## Project 5 Data Steam Mining

In [None]:
# Fahad Waseem Butt, 21801356

In [None]:
# Required to correctly display interactive (dynamic) plots in Jupyter notebooks
%matplotlib notebook

In [None]:
from skmultiflow.data import HyperplaneGenerator
from skmultiflow.evaluation import EvaluatePrequential
from skmultiflow.trees import HoeffdingTreeClassifier
from skmultiflow.lazy import KNNClassifier
from skmultiflow.bayes import NaiveBayes
import numpy as np
import pandas as pd
import matplotlib.pyplot as plt

### 1. Hyperplane Generator (for Dataset Generation)
#### 'Parameters'

random_state: int, RandomState instance or None, optional (default=None)

n_features: int (Default 10) The number of attributes to generate.
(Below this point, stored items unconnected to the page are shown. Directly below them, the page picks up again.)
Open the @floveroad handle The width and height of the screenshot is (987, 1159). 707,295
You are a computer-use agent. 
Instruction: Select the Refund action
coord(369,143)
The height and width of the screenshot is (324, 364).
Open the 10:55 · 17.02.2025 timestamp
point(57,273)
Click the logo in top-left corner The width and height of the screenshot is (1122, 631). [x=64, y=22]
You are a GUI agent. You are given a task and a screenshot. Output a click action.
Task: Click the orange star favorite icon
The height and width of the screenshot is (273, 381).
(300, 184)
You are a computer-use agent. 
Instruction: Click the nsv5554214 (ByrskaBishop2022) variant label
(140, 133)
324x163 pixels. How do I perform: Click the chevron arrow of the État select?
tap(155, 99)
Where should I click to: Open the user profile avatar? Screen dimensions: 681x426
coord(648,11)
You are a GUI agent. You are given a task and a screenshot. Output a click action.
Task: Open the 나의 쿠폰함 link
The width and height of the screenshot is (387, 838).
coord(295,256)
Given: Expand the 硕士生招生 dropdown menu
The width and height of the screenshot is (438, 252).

Higher than 2.

n_drift_features: int (Default: 2) The number of attributes with drift. Higher than 2.

mag_change: float (Default: 0.0) Magnitude of the change for every example. From 0.0 to 1.0.

noise_percentage: float (Default: 0.05) Percentage of noise to add to the data. From 0.0 to 1.0.
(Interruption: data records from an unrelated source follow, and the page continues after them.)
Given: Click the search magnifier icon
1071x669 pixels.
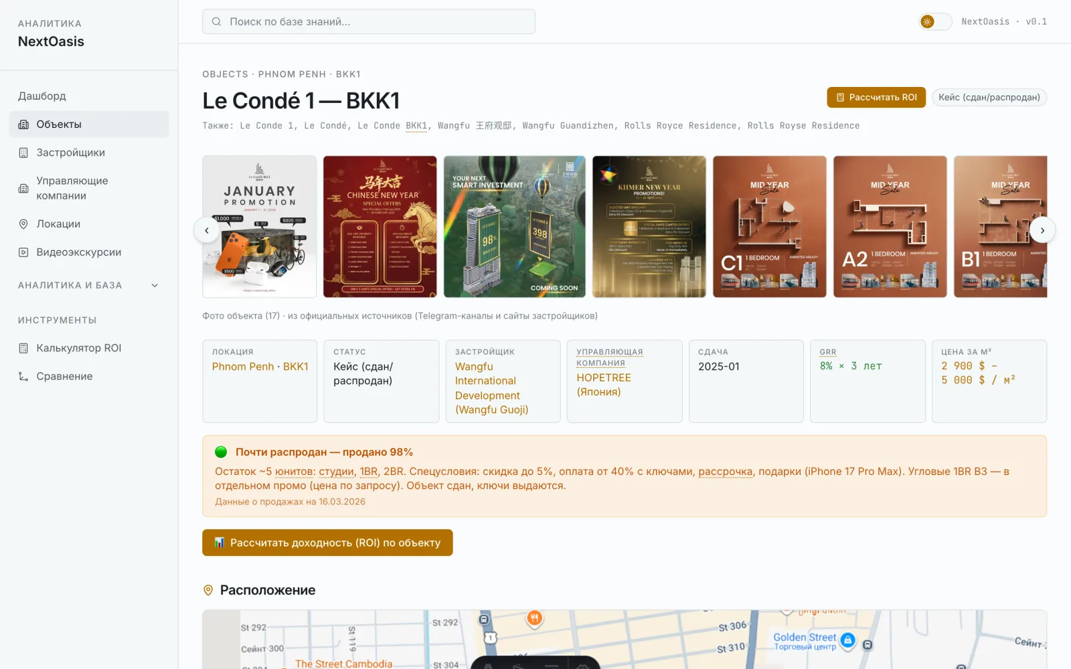Looking at the screenshot, I should coord(216,21).
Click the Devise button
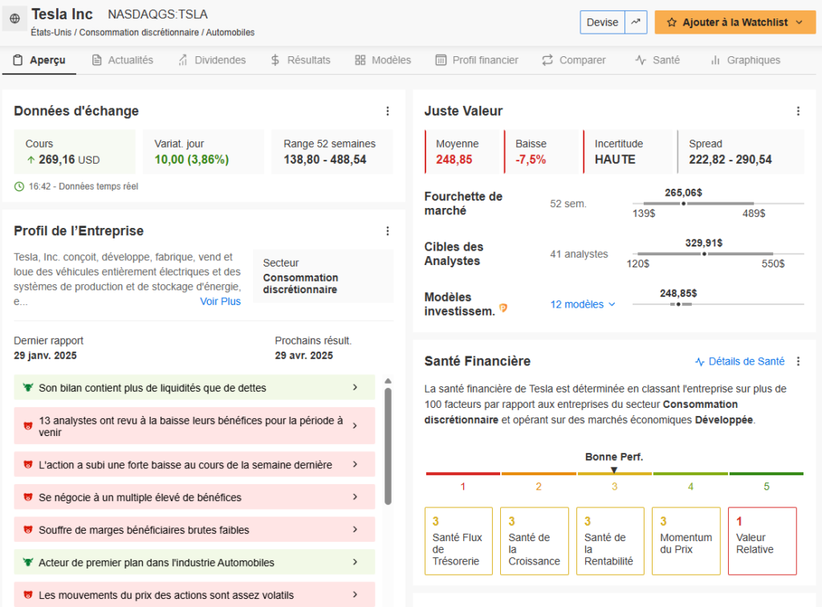 coord(602,22)
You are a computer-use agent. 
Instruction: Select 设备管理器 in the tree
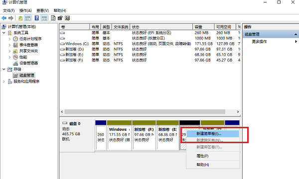click(28, 63)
sigma_percentage: int (Default 0.1) Percentage of probability that the direction of change is reversed. From 0.0 to 1.0.

In [None]:
# Hyperplane Dataset (noise= 10%, number of drifting features= 2)
Hyperplane_Dataset_10_2 = HyperplaneGenerator(n_features=10, n_drift_features=2, noise_percentage=0.1)
# Hyperplane Dataset (noise= 30%, number of drifting features= 2)
Hyperplane_Dataset_30_2 = HyperplaneGenerator(n_features=10, n_drift_features=2, noise_percentage=0.3)
# Hyperplane Dataset (noise= 10%, number of drifting features= 5)
Hyperplane_Dataset_10_5 = HyperplaneGenerator(n_features=10, n_drift_features=5, noise_percentage=0.1)
# Hyperplane Dataset (noise= 30%, number of drifting features= 5)
Hyperplane_Dataset_30_5 = HyperplaneGenerator(n_features=10, n_drift_features=5, noise_percentage=0.3)

In [None]:
# SAVE DATASET
# Hyperplane Dataset (noise= 10%, number of drifting features= 2)
Hyperplane_Dataset_10_2 = HyperplaneGenerator(n_features=10, n_drift_features=2, noise_percentage=0.1)
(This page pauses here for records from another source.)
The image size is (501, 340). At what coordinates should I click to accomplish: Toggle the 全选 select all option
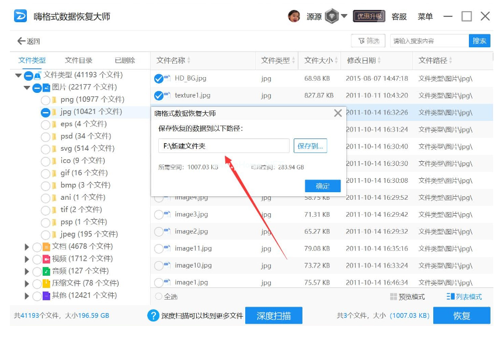[x=159, y=297]
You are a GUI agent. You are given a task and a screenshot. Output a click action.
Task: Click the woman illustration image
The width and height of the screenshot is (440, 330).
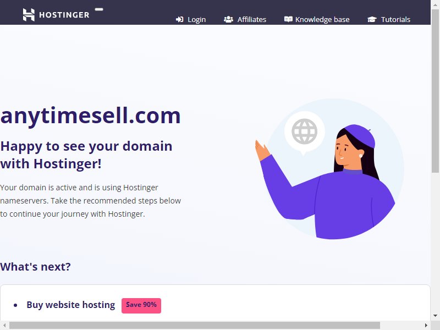[x=329, y=169]
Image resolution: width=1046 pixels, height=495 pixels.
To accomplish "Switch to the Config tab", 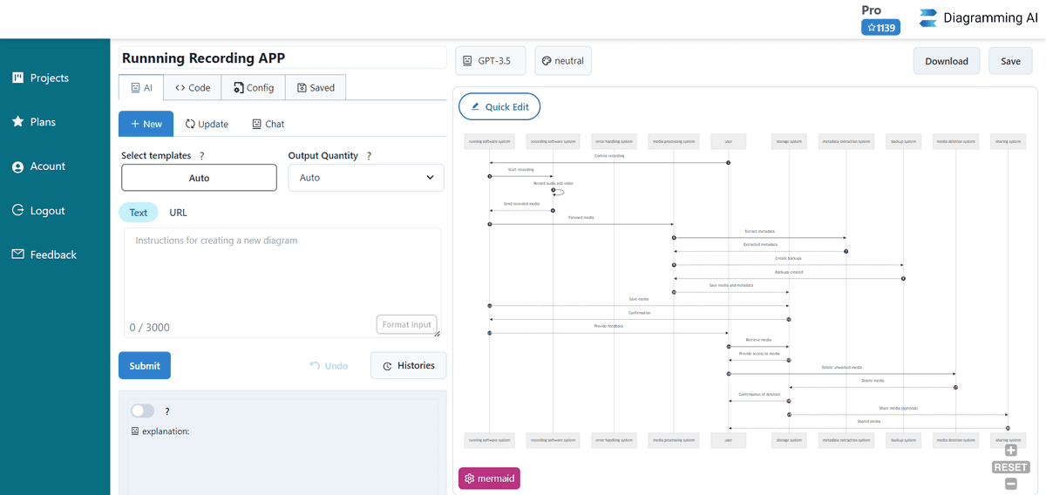I will pos(254,87).
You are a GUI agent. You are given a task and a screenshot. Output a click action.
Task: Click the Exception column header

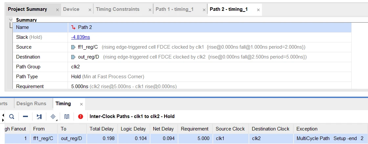click(307, 129)
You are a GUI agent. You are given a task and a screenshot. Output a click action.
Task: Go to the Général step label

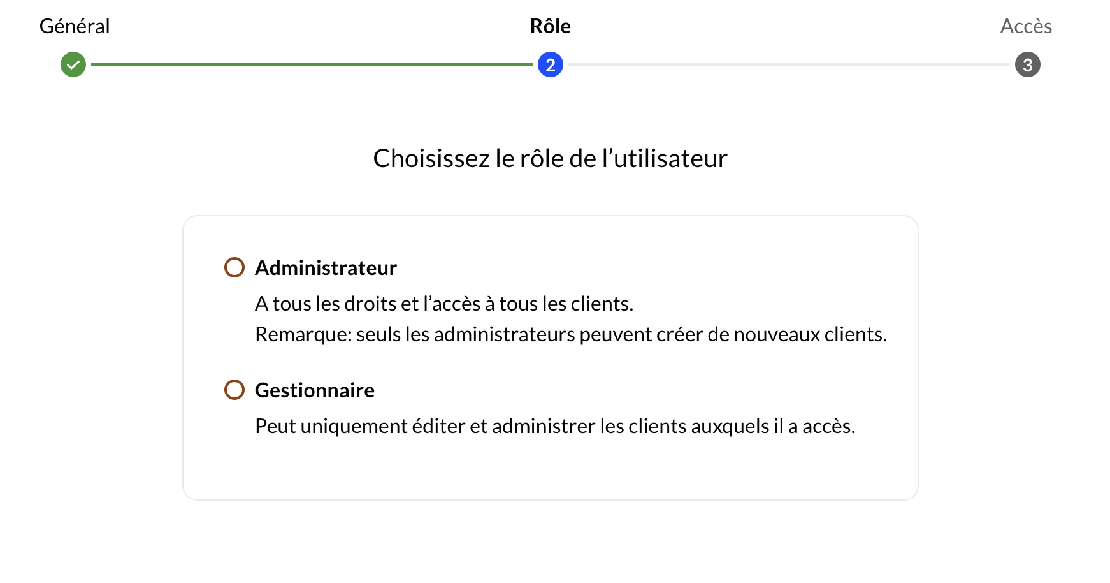coord(75,26)
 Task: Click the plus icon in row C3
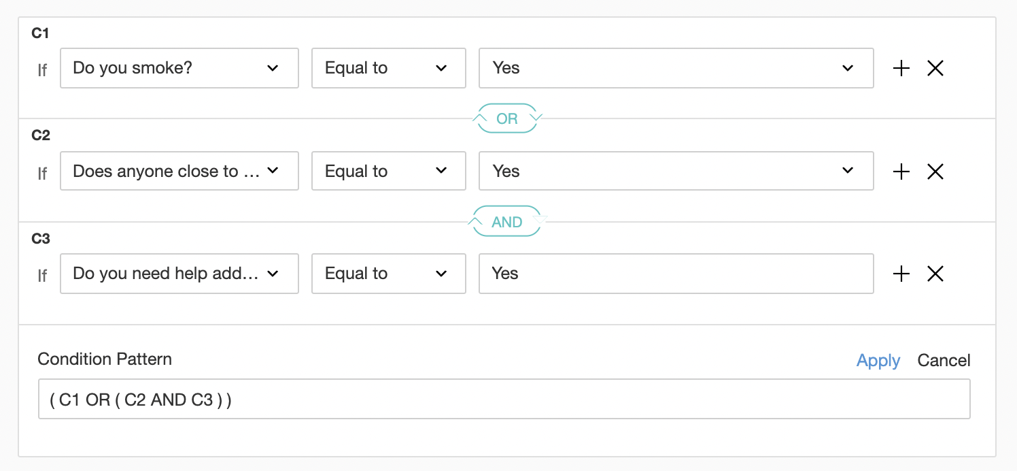pyautogui.click(x=901, y=274)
x, y = Hyperplane_Dataset_10_2.next_sample(20000)
print(x.shape, y.shape)

# Save data into a csv file
df = pd.DataFrame(np.hstack((x,np.array([y]).T)))
df.to_csv("Hyperplane_Dataset_10_2.csv")

(20000, 10) (20000,)


In [None]:
# SELECT HYPERPLANE DATASET (Uncomment wanted dataset)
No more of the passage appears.